Documenta fifteen: Rücktritt der Generaldirektorin

Sabine Schormann: ein überfälliger Schritt?

Die documenta fifteen machte mit der Eröffnung anders als sonst fast ausschließlich Negativschlagzeilen. Die Bannerinstallation People's Justice vom indonesischen Kollektiv Taring Padi schockierte mit antisemitischer Bildsprache. Ausreden, Entschuldigungen und Zurückhaltung der Beteiligten gipfeln nun im Rücktritt der (Ex-)Generaldirektorin Schormann. War das längst überfällig? 

18. July 2022
documenta fifteen: Sabine Schormann auf einer Pressekonferenz im Auestadion Kassel am 15. Juni 2022.
Foto: Nicolas Wefers
documenta fifteen: Sabine Schormann auf einer Pressekonferenz im Auestadion Kassel am 15. Juni 2022.

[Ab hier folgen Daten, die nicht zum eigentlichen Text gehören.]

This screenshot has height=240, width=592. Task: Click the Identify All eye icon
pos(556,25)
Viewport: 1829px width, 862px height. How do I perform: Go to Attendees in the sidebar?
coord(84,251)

Die documenta fifteen steht unter keinem guten Stern. Die fast 70 Jahre alte Weltkunstausstellung steckt in einer Krise. Die künstlerische Leitung überließ sie dem indonesischen Kollektiv ruangrupa. Es agierte undurchsichtig, losgelöst von höheren Instanzen, und bereits im Januar keimten Antisemitismusvorwürfe auf. Damals ging es um die Unterstützung des palästinensischen Kollektivs The Question of Funding, das antisemitische und antizionistische Standpunkte vertreten soll. Daneben soll die ruangrupa der Israel-Boykottbewegung BDS nahestehen. Dass im Gegenzug keine israelischen oder jüdischen Kunstschaffenden zur wichtigsten Kunstausstellung der Welt eingeladen wurden, stieß ebenso sauer auf. Nach jeder Menge Zurückweisungen passierte dann am Tag der Eröffnung der Supergau. Die indonesische Gruppe Taring Padi installiert ihr bis dahin geheim gehaltenes Banner People's Justice (2002) in der Kasseler Innenstadt. Darauf zu sehen: ein Soldat mit Schweinegesicht, der ein Halstuch mit einem Davidstern und einen Helm mit der Aufschrift Mossad, dem Namen des israelischen Auslandsgeheimdienstes, trägt. Die antisemitische Bildsprache in Form dieser Tiermetapher existiert bereits seit dem Hochmittelalter wurde später vielfach rezipiert – gerade hierzulande also keine Unbekannte.

Einen Monat, eine Entfernung des Banner-Eklats und eine offizielle Entschuldigung des Kuratorenteams später entschied sich Sabine Schormann am Samstag (15. Juli 2022), von ihrem Posten als Generaldirektorin der Veranstaltung zurückzutreten. Bis zum Ende habe sie laut TAZ gemauert, sei nicht zu einem Diskussionsabend der documenta erschienen, sei jeder Möglichkeit einer Erklärung ferngeblieben und habe sich krankgemeldet, als der Kulturausschuss des Bundestags debattierte. Bis zuletzt soll auch der Kasseler Oberbürgermeister Christian Geselle (SPD) an ihr festgehalten haben. Wie die documenta die Geschehnisse aufarbeiten will, ist noch unklar. Die documenta und Fridericianum gGmbH hebt Schormanns Vertrag jetzt zunächst auf und sucht anschließend nach einer Übergangsleitung.

Ist aber wirklich Schormann allein dafür verantwortlich? Als oberste Strippenzieherin, so Stefan Koldenhoff, Journalist und Kunstexperte, müsse sie schon ein Auge darauf haben, wie er dem ZDF gegenüber äußert: »Frau Schormann ist schon als Geschäftsführerin oder Generaldirektorin fürs Ganze verantwortlich. Das heißt, sie kann sich eigentlich nicht darauf zurückziehen, zu sagen, Ich muss gucken, dass das Geld da ist und dass die richtigen Schrauben, die richtigen Handwerker, die richtigen Plakate vorhanden sind, sondern sie trägt schon auch die Verantwortung mit fürs Künstlerische. Da sagt sie im Moment aber natürlich zu Recht: Ich bin aber keine Zensorin.« Hinzu kommt, dass die documenta nach der letzten Veranstaltung an der Organisationsstruktur gearbeitet habe. Demnach solle die Kommission den gesamten künstlerischen Prozess begleiten und beraten, so das ZDF.